• AIM OF THE EXERCISE
Within the listing below, how many lines hold "will"? Reply with that number and no other text.

• RECORDS FOR THIS EXERCISE

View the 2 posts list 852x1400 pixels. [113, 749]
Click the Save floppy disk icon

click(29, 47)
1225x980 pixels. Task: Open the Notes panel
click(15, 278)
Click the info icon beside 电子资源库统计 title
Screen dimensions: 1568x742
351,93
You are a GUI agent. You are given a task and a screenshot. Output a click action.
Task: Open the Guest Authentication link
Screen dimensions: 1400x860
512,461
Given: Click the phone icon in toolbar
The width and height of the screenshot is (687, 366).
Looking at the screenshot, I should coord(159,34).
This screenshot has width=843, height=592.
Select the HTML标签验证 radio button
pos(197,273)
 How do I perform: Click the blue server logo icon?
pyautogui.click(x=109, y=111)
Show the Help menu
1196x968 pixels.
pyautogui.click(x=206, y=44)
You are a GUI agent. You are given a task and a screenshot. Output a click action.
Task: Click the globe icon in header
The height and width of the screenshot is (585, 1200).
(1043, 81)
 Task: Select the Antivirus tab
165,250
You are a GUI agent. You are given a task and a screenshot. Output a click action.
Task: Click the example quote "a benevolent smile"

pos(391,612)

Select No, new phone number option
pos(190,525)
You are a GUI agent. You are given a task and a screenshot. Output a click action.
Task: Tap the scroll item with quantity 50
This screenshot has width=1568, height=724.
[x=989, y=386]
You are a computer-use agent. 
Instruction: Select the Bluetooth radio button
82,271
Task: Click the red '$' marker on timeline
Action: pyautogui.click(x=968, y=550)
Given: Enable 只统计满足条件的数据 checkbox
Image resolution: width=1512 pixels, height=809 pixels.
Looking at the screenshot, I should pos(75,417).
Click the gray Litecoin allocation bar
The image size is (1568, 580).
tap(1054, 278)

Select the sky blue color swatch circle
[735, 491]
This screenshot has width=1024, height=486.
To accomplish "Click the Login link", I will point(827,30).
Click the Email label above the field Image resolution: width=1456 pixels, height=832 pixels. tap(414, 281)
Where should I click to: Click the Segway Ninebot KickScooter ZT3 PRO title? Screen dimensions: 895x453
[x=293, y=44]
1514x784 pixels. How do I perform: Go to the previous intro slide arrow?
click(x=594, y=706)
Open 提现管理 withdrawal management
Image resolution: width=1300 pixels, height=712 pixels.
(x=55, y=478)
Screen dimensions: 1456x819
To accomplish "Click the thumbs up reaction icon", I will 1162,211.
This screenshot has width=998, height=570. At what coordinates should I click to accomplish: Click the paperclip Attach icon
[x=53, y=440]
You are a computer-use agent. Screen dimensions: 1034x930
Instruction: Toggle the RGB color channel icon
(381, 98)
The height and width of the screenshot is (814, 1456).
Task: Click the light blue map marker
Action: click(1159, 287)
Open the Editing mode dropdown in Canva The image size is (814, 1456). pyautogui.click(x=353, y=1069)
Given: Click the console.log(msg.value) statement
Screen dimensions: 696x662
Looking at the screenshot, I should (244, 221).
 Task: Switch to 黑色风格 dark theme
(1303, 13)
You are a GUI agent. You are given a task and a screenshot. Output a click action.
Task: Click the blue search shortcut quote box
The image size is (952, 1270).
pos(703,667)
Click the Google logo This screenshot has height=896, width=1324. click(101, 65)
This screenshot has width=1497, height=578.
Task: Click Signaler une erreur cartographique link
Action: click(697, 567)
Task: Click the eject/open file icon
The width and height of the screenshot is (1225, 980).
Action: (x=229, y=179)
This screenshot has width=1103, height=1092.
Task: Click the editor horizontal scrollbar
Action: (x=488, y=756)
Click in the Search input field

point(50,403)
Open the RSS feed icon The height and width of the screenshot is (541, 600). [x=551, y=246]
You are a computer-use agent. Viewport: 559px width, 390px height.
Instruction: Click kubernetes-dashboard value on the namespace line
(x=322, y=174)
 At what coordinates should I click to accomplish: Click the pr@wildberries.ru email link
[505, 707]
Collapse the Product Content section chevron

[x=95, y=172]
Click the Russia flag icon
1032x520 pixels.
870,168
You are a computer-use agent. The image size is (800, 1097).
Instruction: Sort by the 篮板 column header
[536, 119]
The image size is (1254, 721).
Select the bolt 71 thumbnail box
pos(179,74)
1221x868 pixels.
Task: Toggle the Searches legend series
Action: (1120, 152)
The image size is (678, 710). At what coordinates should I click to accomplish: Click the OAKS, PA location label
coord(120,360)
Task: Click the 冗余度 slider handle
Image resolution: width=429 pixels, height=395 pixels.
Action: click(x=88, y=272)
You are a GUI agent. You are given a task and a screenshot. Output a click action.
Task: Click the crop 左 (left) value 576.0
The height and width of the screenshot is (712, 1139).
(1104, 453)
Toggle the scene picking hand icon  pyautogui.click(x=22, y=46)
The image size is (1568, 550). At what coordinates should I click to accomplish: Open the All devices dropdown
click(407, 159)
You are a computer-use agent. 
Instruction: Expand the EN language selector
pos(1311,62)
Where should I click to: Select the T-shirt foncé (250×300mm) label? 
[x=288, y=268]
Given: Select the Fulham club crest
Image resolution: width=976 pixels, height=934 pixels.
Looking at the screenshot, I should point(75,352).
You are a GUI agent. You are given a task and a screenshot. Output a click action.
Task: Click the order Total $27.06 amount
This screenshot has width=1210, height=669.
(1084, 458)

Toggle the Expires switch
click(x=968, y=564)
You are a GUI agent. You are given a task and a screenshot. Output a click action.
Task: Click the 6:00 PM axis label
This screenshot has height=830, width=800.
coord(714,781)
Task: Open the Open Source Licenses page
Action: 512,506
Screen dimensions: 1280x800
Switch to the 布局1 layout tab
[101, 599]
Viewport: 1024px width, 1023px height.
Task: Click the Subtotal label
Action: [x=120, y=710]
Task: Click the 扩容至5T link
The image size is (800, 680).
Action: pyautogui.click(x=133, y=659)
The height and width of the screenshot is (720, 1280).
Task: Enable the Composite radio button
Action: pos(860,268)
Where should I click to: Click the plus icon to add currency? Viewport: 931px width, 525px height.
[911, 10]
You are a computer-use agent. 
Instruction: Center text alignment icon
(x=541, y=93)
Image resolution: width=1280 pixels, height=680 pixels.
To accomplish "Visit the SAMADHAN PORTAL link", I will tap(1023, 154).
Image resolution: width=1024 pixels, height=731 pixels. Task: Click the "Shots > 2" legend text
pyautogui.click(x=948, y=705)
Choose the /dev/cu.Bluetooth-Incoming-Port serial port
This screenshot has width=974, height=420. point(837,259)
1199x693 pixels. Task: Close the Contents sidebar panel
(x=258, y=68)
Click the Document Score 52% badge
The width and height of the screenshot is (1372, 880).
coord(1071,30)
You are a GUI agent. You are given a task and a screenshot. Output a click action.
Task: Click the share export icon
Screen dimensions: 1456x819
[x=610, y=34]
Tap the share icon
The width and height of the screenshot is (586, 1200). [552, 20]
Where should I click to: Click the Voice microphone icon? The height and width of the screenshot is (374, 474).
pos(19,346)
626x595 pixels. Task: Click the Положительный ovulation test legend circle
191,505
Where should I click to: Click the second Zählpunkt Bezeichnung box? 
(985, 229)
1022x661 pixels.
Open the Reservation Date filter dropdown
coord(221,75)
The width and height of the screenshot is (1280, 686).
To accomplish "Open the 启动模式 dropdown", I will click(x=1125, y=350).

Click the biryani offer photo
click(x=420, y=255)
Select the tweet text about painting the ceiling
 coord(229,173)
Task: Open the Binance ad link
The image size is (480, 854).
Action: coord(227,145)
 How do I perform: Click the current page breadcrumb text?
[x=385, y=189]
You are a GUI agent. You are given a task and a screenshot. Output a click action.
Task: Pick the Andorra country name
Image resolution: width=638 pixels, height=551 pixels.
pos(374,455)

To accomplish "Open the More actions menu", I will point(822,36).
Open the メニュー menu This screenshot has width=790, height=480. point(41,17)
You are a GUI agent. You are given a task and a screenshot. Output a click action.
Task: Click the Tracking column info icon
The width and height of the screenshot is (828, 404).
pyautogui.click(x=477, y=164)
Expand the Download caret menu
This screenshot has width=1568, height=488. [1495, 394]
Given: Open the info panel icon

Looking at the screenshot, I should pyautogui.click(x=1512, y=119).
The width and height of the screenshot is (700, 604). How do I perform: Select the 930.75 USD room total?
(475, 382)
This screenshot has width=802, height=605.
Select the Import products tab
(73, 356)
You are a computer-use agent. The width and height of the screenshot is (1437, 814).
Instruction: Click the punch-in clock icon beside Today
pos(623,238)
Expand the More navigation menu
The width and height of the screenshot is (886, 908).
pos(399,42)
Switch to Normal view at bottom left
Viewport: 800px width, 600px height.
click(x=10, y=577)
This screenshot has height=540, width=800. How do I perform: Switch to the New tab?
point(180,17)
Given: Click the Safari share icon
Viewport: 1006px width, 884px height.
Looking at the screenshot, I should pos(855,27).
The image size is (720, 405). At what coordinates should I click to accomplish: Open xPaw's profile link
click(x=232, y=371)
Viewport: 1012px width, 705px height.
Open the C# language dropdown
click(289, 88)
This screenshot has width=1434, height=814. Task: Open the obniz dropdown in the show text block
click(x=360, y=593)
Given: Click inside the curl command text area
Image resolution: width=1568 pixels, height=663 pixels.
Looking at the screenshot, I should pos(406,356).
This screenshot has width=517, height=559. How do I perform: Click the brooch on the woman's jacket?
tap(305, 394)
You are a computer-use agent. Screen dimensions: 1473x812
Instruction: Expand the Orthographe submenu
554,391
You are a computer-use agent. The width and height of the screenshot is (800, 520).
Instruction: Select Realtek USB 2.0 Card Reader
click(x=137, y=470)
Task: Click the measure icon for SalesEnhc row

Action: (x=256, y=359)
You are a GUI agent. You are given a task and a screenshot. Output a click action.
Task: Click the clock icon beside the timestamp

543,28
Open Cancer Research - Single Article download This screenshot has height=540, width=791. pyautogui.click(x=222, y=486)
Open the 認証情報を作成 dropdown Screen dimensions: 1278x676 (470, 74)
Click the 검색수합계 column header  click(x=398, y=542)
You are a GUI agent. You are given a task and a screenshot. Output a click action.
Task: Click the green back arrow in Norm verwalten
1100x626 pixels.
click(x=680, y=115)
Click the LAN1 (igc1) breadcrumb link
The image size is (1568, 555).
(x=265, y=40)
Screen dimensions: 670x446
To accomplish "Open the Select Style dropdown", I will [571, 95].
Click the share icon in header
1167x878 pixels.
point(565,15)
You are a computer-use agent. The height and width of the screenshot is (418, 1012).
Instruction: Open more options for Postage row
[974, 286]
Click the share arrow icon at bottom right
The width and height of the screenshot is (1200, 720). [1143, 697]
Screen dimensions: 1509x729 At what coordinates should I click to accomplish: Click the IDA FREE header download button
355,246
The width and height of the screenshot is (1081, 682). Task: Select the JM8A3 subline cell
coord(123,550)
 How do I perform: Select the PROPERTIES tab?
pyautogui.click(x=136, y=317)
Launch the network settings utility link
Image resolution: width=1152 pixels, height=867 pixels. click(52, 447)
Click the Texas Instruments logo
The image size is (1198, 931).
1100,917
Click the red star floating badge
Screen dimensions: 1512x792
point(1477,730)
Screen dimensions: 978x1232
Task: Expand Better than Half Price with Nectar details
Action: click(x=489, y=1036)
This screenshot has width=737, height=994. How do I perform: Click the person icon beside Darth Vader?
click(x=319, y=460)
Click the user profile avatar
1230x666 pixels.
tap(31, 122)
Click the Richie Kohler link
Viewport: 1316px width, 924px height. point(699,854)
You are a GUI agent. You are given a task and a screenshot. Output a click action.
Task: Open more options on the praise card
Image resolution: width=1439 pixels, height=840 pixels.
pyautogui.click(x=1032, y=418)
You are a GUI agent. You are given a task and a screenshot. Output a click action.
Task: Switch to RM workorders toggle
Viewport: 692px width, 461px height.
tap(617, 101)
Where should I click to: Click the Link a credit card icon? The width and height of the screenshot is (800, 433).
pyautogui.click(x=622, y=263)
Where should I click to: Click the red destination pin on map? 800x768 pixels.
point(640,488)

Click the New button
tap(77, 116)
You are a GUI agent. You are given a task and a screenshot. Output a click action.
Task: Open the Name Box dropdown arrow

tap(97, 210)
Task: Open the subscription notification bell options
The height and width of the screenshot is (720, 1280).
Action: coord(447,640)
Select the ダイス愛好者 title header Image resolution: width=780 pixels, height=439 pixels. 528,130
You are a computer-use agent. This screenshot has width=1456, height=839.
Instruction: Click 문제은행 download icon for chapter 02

• ANSWER BOX
6